Pourtant, au lieu de rendre justice aux gens quand les choses tournent très mal, les autorités chinoises s'en prennent à ceux qui tentent de venir en aide aux familles lésées. En 2010, Zhao Lianhai, qui travaillait pour un média d'État, a été condamné à deux ans et demi de prison pour « avoir cherché à provoquer des conflits et troublé l’ordre public », parce qu'il a cherché à obtenir justice pour des familles concernées par le scandale de la mélamine ajoutée dans du lait en poudre pour bébés, la mélamine étant un produit chimique utilisé dans la fabrication de plastique et d'engrais.
Au début de l'année, le docteur Tan Qindong a été incarcéré pendant trois mois après avoir déclaré dans un article de blog qu'un médicament fortifiant chinois était du « poison ». Il a été remis en liberté à la suite du tollé soulevé par son arrestation.
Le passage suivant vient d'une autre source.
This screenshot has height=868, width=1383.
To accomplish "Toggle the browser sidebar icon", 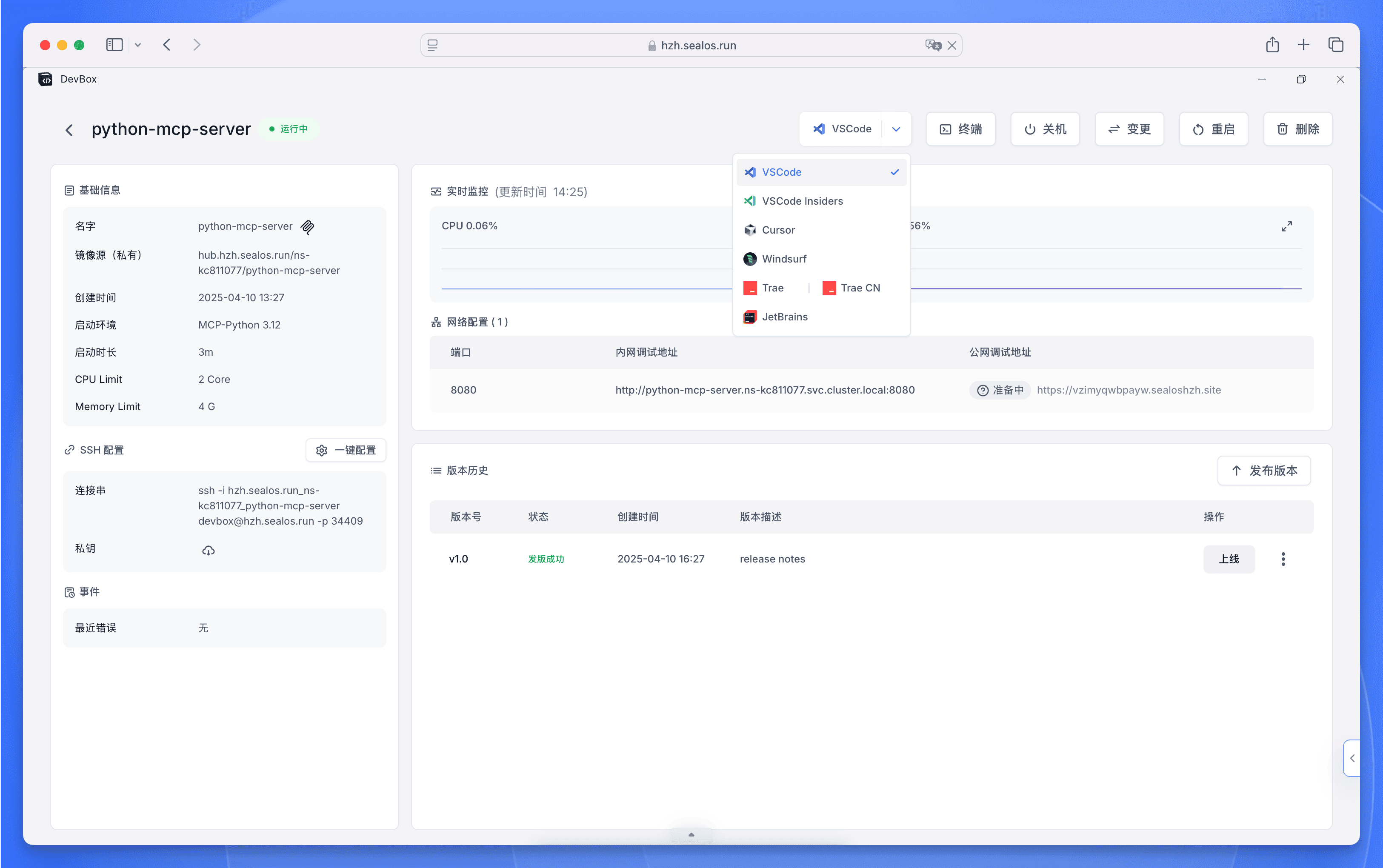I will [114, 45].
Les avocats et les militants qui veulent tout simplement utiliser le système judiciaire du pays afin d'obtenir justice pour les victimes sont systématiquement placés en détention. L'avocat spécialisé dans la défense des droits humains Tang Jingling, qui a défendu une fois les parents d'enfants ayant souffert de problèmes de santé dus à des vaccins, purge une peine de cinq ans d'emprisonnement pour avoir défendu la démocratie – officiellement, pour « incitation à la subversion de l’État ».
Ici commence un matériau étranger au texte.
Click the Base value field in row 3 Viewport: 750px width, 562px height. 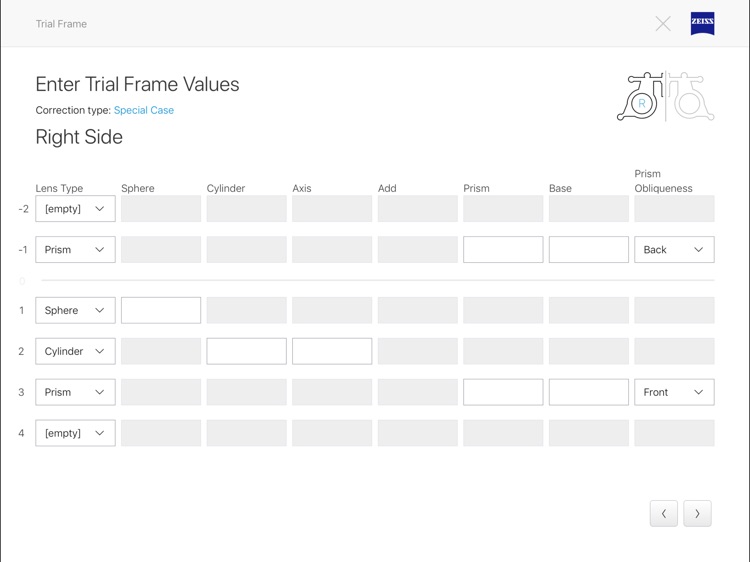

Samedi dernier, juste après minuit, un jour après la diffusion à grande échelle de l'article « Les rois du vaccin », de nombreux médias de Chine continentale ont publié une nouvelle « instruction » émise par le Premier ministre chinois, porteuse d'une promesse familière :
« … [D]ans cette affaire de vaccin, une ligne rouge morale a été franchie et la nation est en droit d'obtenir des explications claires. »
Le lendemain, la police a retenu pendant trois heures, afin de le soumettre à un interrogatoire, le militant Qi Jing, qui mène campagne dans une autre affaire concernant de faux vaccins. Le fait de réagir rapidement face à l'indignation de l'opinion publique n'a jamais été un problème pour le gouvernement chinois, mais la surveillance indépendante des faits, avec une participation du public, des médias et d'organisations à but non lucratif, n'est pas autorisée.
L'affaire des vaccins de mauvaise qualité concerne, selon les médias d'État, 252 600 doses, et 215 184 enfants auraient reçu une injection de ce produit à travers la Chine.
Cela montre bien que la règlementation actuelle est défaillante. Le gouvernement doit revoir sa façon de faire pour que soit mis en place un système plus efficace permettant de respecter les obligations de la Chine en matière de droits humains.
Si elles n'ont pas à craindre de répercussions telles qu'une levée de boucliers de l'opinion publique, la diffusion d'informations par des acteurs indépendants ou des actions collectives en justice, des entreprises continueront de commettre des abus, et ce sentiment collectif de déjà vu se répétera.